**What is needed**
The answer must consist of every line below that holds the word "computer".

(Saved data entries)
====

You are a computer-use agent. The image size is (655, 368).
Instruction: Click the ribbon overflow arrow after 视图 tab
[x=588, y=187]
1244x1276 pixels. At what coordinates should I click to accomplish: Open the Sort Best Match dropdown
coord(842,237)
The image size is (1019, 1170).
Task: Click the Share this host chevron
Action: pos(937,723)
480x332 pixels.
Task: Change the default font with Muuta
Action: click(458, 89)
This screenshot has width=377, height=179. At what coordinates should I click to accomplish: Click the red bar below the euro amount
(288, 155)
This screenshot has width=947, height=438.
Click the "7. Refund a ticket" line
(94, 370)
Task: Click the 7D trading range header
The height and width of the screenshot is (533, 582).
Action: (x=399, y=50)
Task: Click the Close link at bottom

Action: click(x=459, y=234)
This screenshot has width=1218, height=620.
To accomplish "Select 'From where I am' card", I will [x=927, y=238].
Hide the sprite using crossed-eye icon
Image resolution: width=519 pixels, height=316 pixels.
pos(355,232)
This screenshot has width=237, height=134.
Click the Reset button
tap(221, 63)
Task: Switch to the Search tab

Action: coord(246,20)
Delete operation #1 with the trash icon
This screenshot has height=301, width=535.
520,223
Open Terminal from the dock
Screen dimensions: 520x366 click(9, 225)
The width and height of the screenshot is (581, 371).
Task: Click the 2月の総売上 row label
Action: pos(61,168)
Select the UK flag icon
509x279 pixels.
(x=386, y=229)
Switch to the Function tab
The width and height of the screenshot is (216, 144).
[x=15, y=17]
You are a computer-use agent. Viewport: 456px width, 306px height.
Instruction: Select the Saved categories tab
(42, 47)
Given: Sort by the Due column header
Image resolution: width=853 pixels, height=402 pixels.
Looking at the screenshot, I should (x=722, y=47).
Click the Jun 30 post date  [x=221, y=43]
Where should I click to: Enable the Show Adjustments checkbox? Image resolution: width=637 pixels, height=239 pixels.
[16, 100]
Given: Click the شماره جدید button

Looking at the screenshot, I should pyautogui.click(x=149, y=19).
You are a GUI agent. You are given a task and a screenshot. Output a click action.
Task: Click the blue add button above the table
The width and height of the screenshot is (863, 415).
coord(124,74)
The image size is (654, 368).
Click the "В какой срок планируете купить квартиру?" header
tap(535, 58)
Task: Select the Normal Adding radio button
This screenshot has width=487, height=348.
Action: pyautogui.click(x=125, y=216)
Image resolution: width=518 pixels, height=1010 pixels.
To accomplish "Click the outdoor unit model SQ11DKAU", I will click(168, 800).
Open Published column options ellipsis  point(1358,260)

====

**Output for this exercise**
You are a computer-use agent. The image size is (655, 368).
You are a computer-use agent. Viewport: 456px width, 306px height.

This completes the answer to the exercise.